In the Lion, the Witch and the Wardrobe, C. S. Lewis tells a similar story in allegorical form where Aslan, the Lion, challenges the perpetual Winter of Narnia and in the process is broken and apparently defeated, only to return in a mysterious way, victorious.
This food for our journey, the sustenance for our lives, this Bread is broken for us in the Eucharist, there for the taking, there for sharing.
It is at this time of the year that many young people receive this gift for the first time. We teach them, we prepare them, we pray with them, but what really is their perception of the significance of their action? We cannot say. We can only show by the faithfulness of our own need for the Eucharist that it is important to our lives and in this way encourage them to join us round the Table of the Lord.

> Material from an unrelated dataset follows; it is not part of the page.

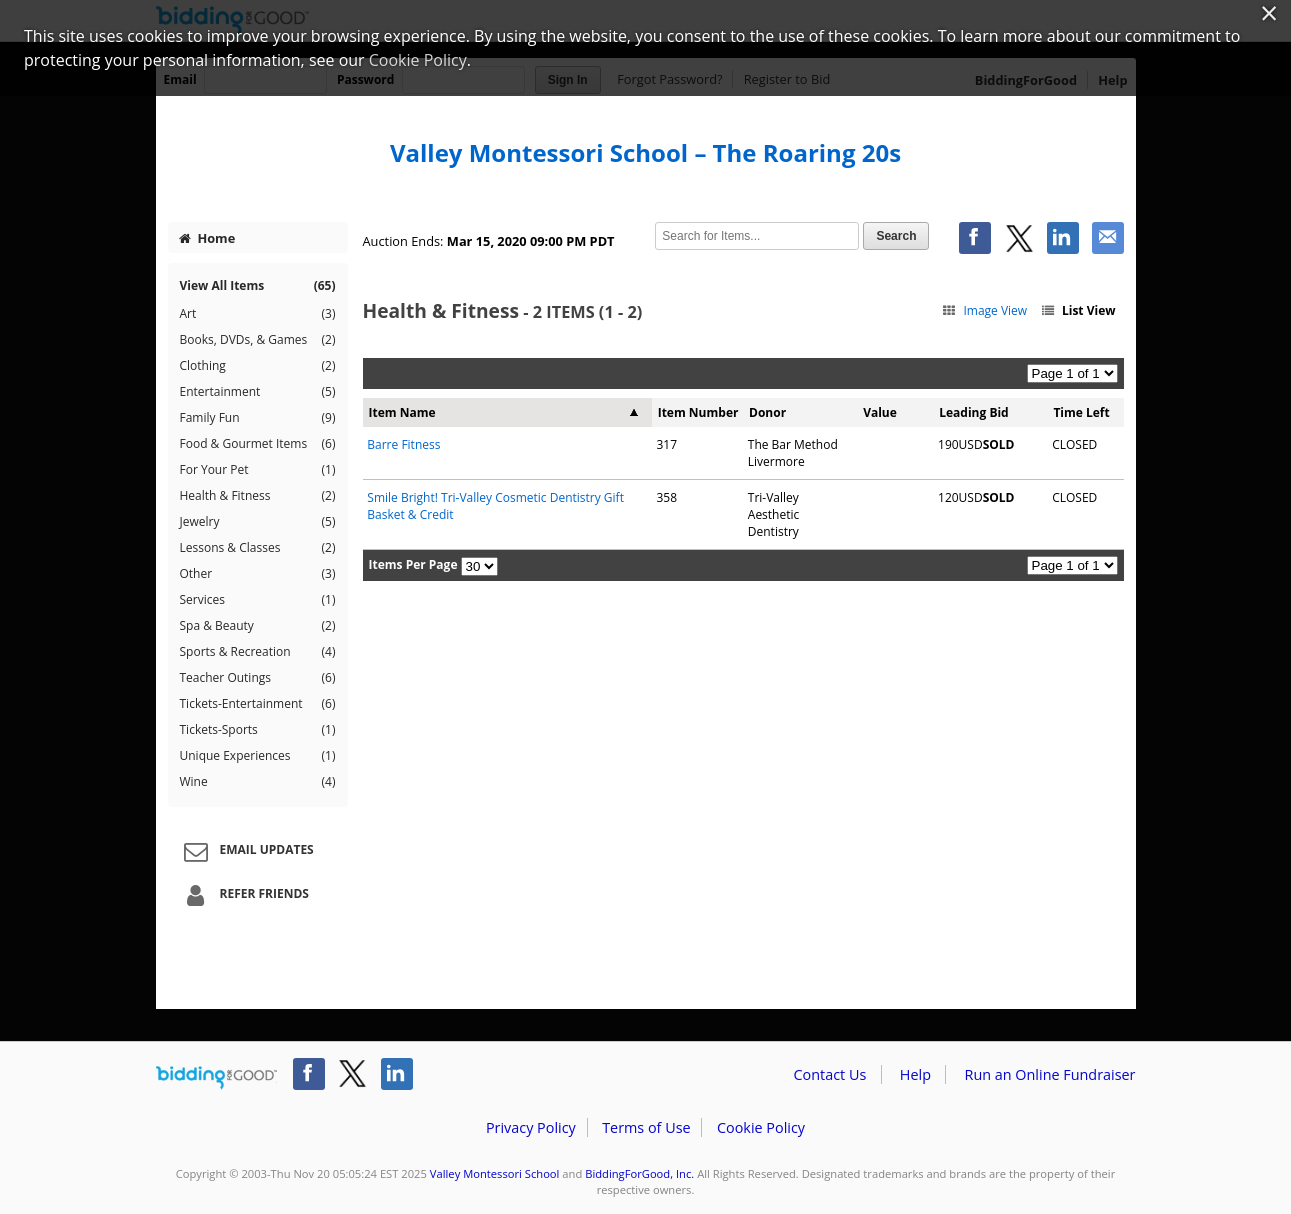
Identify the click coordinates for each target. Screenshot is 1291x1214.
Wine (258, 782)
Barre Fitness (403, 444)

And to do so out of need, not as a reward for our supposed goodness. Our lives have high points and low points, we move from successes to failures, from strong faith to hesitant doubt, from the brilliant light of day into the darkness of deepest night. The one constant is the broken body of Christ, our bread of life. We have only to ask, to make the first move, to stand with opened, upturned palms waiting for the gift that is Himself.
The image above 'Christ Breaks the Bread' (from Bread Broken Series pub. by McCrimmons) is a powerful representation of the sacrament, yet so simple in its substance, the broken loaf, broken by worn hands, the simple wooden platter on the table and the cup of wine by its side.
Just as we are called by our shared humanity to aid those displaced by war and famine, by fear and drought, so too we are called to take and share in the gift of Christ himself. One demands the other. In recent months, countless newscasts have shown families on crowded roads leaving their homes uncertain of their future, not knowing where they will spend the night or where they will eat their next meal.
The forth-coming Synod on the Family must address the issue of sharing in the Eucharist for those whose marriage has failed on the way. Just at the time when the journey has got hard, we raise the bar and deny them the Eucharistic Christ in their brokenness. A Church whose members fall short of the highest ideals should demand compassion and inclusion for all in spite of their circumstances, or even more, because of them.
The United States Conference of Catholic Bishops (USCCB) writing in 2013 said that "In the face of the sin and injustice we see present in our communities and in our world, the Eucharist "plants a seed of living hope in our daily commitment to the work before us," challenging us to live "Eucharistic" lives. It affirms our role as citizens and as men and women in various professions at different levels of society in "contributing with the light of the Gospel to the building of a more human world, a world fully in harmony with God's plan"
The breaking of bread is an action that changes lives as we share with each other our faith in the Lord. Take, eat, He has been broken for you.